Thousands of mental health patients are being kept in secure wards for years at a time when they should be being rehabilitated and preparing to leave hospital, a NHS watchdog has revealed.
The Care Quality Commission (CQC) criticised both NHS and for-profit mental health providers for forcing such a large number of patients to endure what it called “outdated and sometimes institutionalised care”, often miles from home. The practice leaves already vulnerable patients feeling isolated and less likely to recover, the CQC warned.
More than 3,500 patients in 248 mental health wards are kept locked-in. In 2015-16 some stayed for 45 days, but others had been there for up to 1,744 days – four and a half years – the care regulator found.
“More than 50 years after the movement to close asylums and large institutions, we were concerned to find examples of outdated and sometimes institutionalised care,” said Paul Lelliott, the CQC’s deputy chief inspector of hospitals.
“We are particularly concerned about the high number of people in ‘locked rehabilitation wards’. These wards are often situated a long way from the patient’s home, meaning people are isolated from their friends and families. In the 21st century, a hospital should never be considered ‘home’ for people with a mental health condition.”
The disclosure prompted a senior doctor to claim that some mental health patients were being subjected to Victorian-era care. Dr Mike Hunter, a consultant psychiatrist and medical director of an NHS mental health trust in Sheffield, likened the procedure to a “Victorian approach” to treatment.
Lelliott added: “We were surprised at just how many of these wards there were and how many were locked. We also had some concerns about the fact theat they weren’t that discharge oriented, they weren’t actively enabling people to return back to their home environments.”
Stays in such wards should be “a step on the road back to a more independent life in the person’s home community”, and not a long-term treatment option, he said.
Private providers of NHS mental health care lock patients in more often than NHS trusts. Two-thirds of the 3,500 beds are in that sector, despite them treating fewer people with mental ilness than the NHS. That may fuel suspicions among NHS mental health staff that private operators hold on to some patients longer than necessary in order to maximise profits.
Patients kept on locked rehabilitation wards are being denied their human rights, according to the mental health charity Mind.
“We have had many years of knowing that being in long-stay, locked accommodation is of no use to you, is expensive to the nation and is a human rights abuse, effectively to take away your liberty and to give you no therapeutic future,” said Sophie Corlett, its director of external affairs. “To see that there are 3,500 people in effectively institutionalised settings in 2017 is very worrying.”
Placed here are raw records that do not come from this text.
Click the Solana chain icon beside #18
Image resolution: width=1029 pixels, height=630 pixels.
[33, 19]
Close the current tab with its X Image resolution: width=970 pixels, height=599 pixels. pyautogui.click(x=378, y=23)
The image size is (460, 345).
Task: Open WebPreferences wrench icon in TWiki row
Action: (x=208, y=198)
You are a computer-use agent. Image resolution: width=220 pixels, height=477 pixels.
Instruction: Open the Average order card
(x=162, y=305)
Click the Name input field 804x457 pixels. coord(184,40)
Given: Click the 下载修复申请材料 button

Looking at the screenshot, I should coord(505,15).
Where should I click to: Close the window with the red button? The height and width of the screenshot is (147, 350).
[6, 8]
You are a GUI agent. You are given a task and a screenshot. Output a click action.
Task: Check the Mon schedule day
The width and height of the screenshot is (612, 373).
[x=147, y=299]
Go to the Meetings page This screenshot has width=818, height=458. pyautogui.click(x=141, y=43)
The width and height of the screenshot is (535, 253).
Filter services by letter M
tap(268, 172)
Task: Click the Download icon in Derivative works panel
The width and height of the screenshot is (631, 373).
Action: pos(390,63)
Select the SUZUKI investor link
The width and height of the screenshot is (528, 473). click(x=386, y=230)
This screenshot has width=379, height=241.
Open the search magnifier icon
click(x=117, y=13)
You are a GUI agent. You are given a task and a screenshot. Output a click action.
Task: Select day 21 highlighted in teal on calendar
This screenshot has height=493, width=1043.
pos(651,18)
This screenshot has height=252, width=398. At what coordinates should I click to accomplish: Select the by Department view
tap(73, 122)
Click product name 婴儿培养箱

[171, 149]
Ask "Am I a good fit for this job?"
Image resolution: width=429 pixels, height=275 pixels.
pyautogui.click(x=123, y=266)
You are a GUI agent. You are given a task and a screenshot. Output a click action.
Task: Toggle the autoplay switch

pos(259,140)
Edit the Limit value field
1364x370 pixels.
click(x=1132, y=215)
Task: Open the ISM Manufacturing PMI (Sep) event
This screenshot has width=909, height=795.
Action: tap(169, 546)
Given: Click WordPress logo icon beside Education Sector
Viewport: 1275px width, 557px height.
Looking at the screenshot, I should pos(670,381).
The CQC revealed the scale of the practice in a major report that, while praising the quality of much mental health care, highlighted a series of concerns it has after analysing inspection reports into the quality of such care provided by both the NHS and private firms since 2014.
Too many patients are being forced to wait too long to receive many forms of mental health care, Lelliott said.
One in five (22%) of people referred to memory services, for a possible diagnosis of dementia, have to wait between 11 and 18 weeks for an assessment, while a further 20% face delays of more than 18 weeks.
Similarly, 18% of mainly young patients with an eating disorder have to wait up to 18 weeks and another 9% cannot see a specialist psychiatrist for more than 18 weeks, despite the risk that such patients can deteriorate quickly during delays.
One in five (19%) older people wait at least 11 weeks to be seen, as do 15% of mothers needing help with problems related to the birth of their baby.
The CQC also voiced concern about the fact that:
- Mental health services are facing serious shortages of both mental health nurses, whose numbers have fallen by 12% since 2010, and psychiatrists, though staff were praised for providing caring and compassionate treatment to patients.
- Available inpatient psychiatric beds have dropped by 4% since 2014.
- Detentions under the Mental Health Act have risen by 26% between 2012-13 and 2015-16.
- Too many patients who become agitated are then physically restrained, often because poorly trained carers do not know what else to do.
- Old and unsuitable premises can present opportunities for patients to self-harm and try to take their own life, unseen by staff.
The CQC report warned: “On too many wards the combination of a high number of detained patients who pose a risk to themselves and sometimes to others, old and unsuitable buildings, staff shortages and a lack of basic training, make it more likely that patients and staff are at risk of suffering harm.”
The findings underline the scale of the tsk facing NHS England, which has promised to transform mental health care by 2021 to cope with rising demand and cut delays in accessing treatment.
Norman Lamb, the Liberal Democrat health spokesman, said: “The evidence is overwhelming that mental health services are at breaking point in many parts of the country. Too many people are left waiting intolerably long for the treatment they need, while others get no help at all.”
The Department of Health said: “As this report identifies, there are many examples of excellent mental health care and nearly all services were rated as good or outstanding for having caring and compassionate staff.
“But we know there is more to do to promise everyone the very highest standards of care.”